- Wat wordt gevraagd
1 – Beantwoord deze vragen over het artikel over nadeelcompensatie door de aanleg van de NZL:
(a) In welk jaar stelde de Gemeente Amsterdam de verordening vast?
(b) Wie kunnen volgens de verordening een verzoek om compensatie indienen?
(c) Welk artikel van de verordening gaat over een lagere opbrengst bij verkoop van onroerend goed?
2 – Werk het artikel over nadeelcompensatie bij: neem het deel tussen "Nadeelcompensatie voor verminderde" en "van de NZL.", beide inbegrepen, opnieuw op en zet daarin "aanvraag" in plaats van "verzoek".

- Artikel
····················

Nadeelcompensatie voor verminderde opbrengst verkoop onroerend goed i.v.m. aanleg NZL
De verordening
De Gemeente Amsterdam heeft in 2000 een verordening vastgesteld waarin de mogelijkheid wordt geboden aan (rechts)personen om een verzoek in te dienen om gecompenseerd te worden voor het nadeel dat men heeft ondervonden door de aanleg van de NZL.
In artikel 4 van die verordening wordt gesteld dat dit ook kan wanneer men meent dat een onroerend goed bij verkoop minder heeft opgebracht dan het geval was geweest indien de aanleg van de NZL niet had plaatsgevonden.

····················

- Aangeleverde gegevens
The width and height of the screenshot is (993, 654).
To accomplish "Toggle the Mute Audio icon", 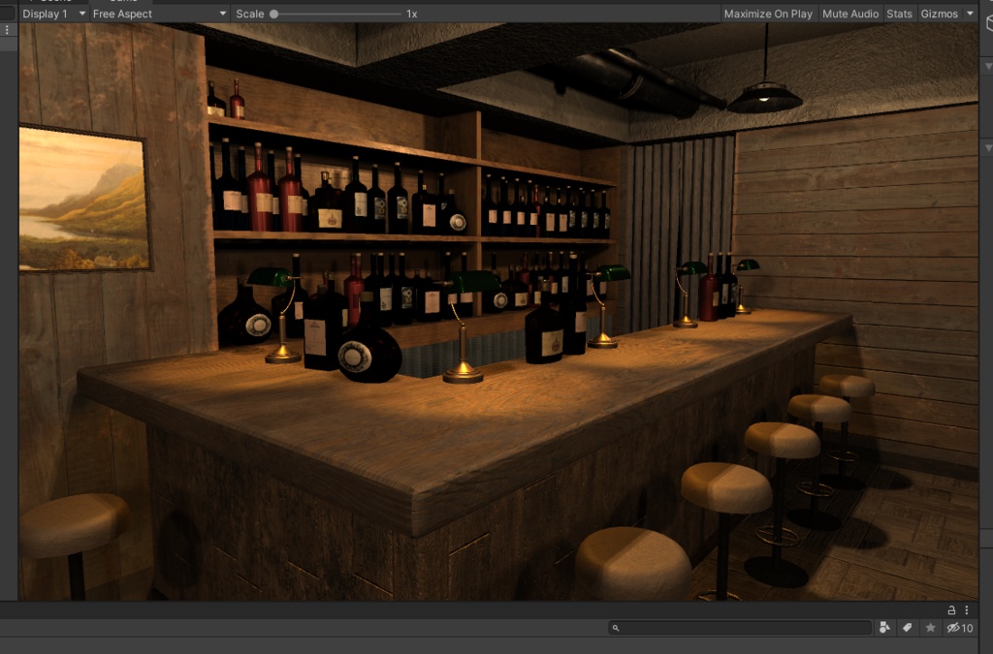I will coord(850,14).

····················

- Oplossingen
1 –
(a) In 2000.
(b) (Rechts)personen.
(c) Artikel 4.

2 –
Nadeelcompensatie voor verminderde opbrengst verkoop onroerend goed i.v.m. aanleg NZL
De verordening
De Gemeente Amsterdam heeft in 2000 een verordening vastgesteld waarin de mogelijkheid wordt geboden aan (rechts)personen om een aanvraag in te dienen om gecompenseerd te worden voor het nadeel dat men heeft ondervonden door de aanleg van de NZL.